François-Xavier Manteaux, président de la cour d'assises de la Savoie

à Nordahl Lelandais

S'agissant de la dissimulation du corps, qui a passé plusieurs mois à l'air libre, Nordahl Lelandais finit par reconnaître ses intentions. "Votre but, c'était qu'on ne le retrouve pas ?" "Oui, parce que j'avais tué un homme." "Vous vouliez échapper à vos responsabilités ?" "Oui, monsieur le président."

"Le mobile sexuel"

Bernard Boulloud, l'avocat de la famille d'Arthur Noyer, n'obtiendra pas plus. L'avocate générale non plus. Thérèse Brunisso tente pourtant, avec habileté, de recentrer l'interrogatoire sur la thèse de l'accusation : un meurtre commis dans un contexte de frustration sexuelle. La magistrate attire l'attention de l'accusé sur la coexistence, dans "un même laps de temps", de "relations hétérosexuelles, homosexuelles et d'un intérêt sexuel pour les enfants" – Nordahl Lelandais est aussi poursuivi pour des agressions sexuelles sur trois jeunes cousines. "A ce moment-là, j'étais perdu", élude-t-il. Pourquoi arpenter les rues de Chambéry peu de temps avant la disparition d'Arthur Noyer, à pied puis à bord de son Audi A3 ? "Vous cherchez quoi, vous cherchez qui ?" 
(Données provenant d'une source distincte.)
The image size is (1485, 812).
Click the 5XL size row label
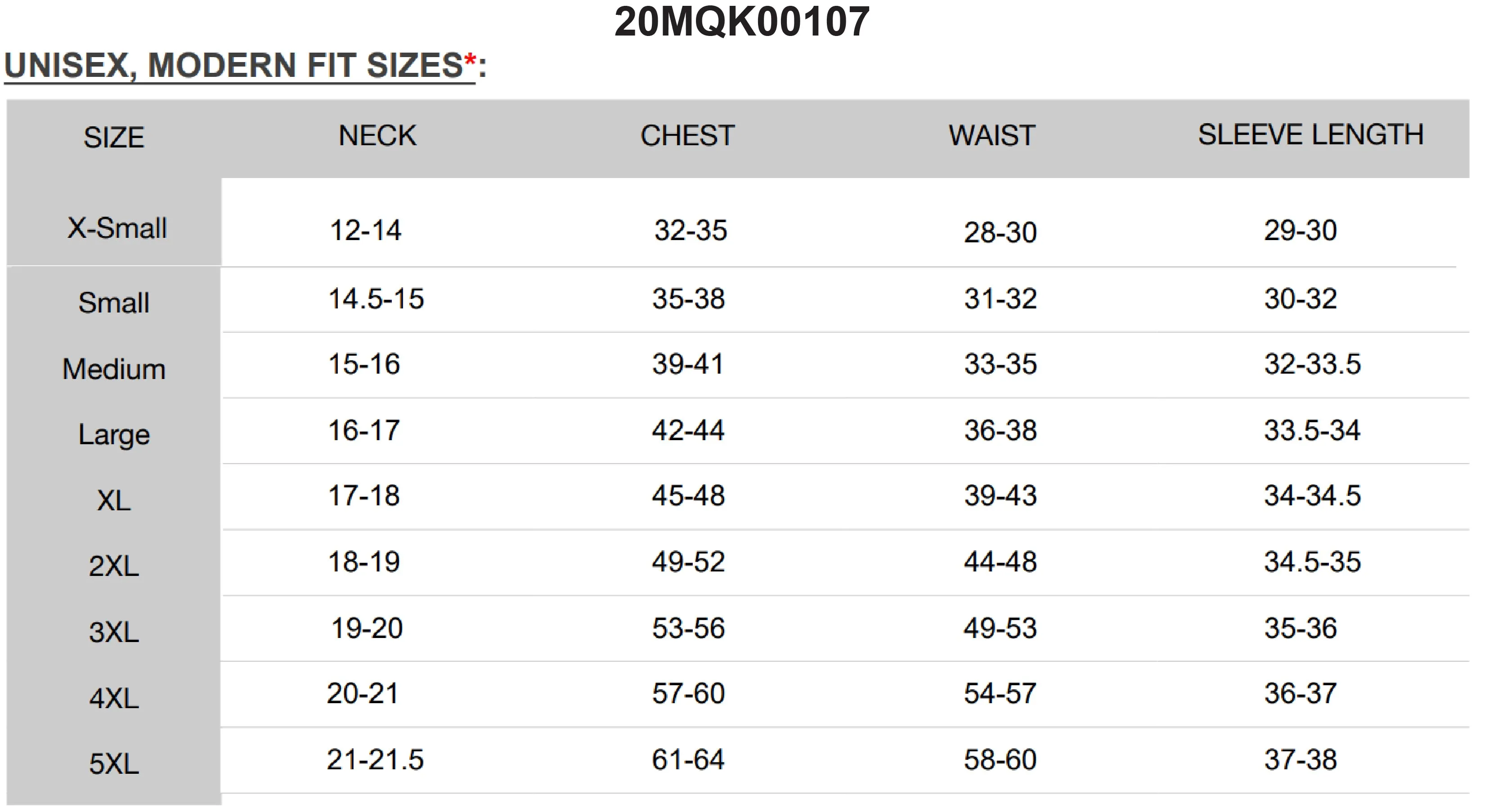[x=114, y=764]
"Je ne l'ai pas contraint à monter dans mon véhicule, à l'emmener à un endroit où il ne voulait pas comme on cherche à me le faire dire."

Nordahl Lelandais

devant la cour d'assises de la Savoie

Pour l'avocate générale, c'est justement "la vraie question". "Qu'est-ce qu'il se passe quand il s'aperçoit que vous ne l'emmenez pas à la caserne ? Je n'attends pas une réponse, sinon vous l'auriez déjà donnée." Alain Jakubowicz se saisit à son tour de ce "mobile sexuel". L'avocat de la défense commence par le déconstruire, expliquant que son client, éconduit ce soir-là par deux partenaires sexuels, avait d'autres "solutions que de chercher une proie". Le pénaliste demande ensuite à Nordahl Lelandais d'éclairer les jurés sur ce "qui l'a fait passer d'un type banal à quasi-ennemi public numéro 1""Contrairement à mes amis, je n'avance pas dans ma vie", propose l'intéressé. "Expliquer aux parents d'Arthur Noyer que tu l'as tué parce que tu n'avances pas dans ta vie, c'est un peu léger", oppose son conseil.

Obtenir ses explications sur la "rupture" et "le cataclysme" de l'année 2017 tout en lui rappelant que sa version est "parfaitement cohérente" a tout d'un effet de manche. "S'il y a un mobile sexuel, ça ne change rien, c'est sans conséquence [sur la qualification pénale]", souligne malgré tout Alain Jakubowicz auprès de l'homme qu'il représente depuis près de quatre ans. "Je te repose la question : est-ce que tu as autre chose à dire ? A toi." La salle n'y croit plus. "Ce que j'ai dit, c'est ce qui s'est passé, il n'y a rien de sexuel, rien du tout." Le verdict sera rendu mercredi. Nordahl Lelandais encourt trente ans de réclusion.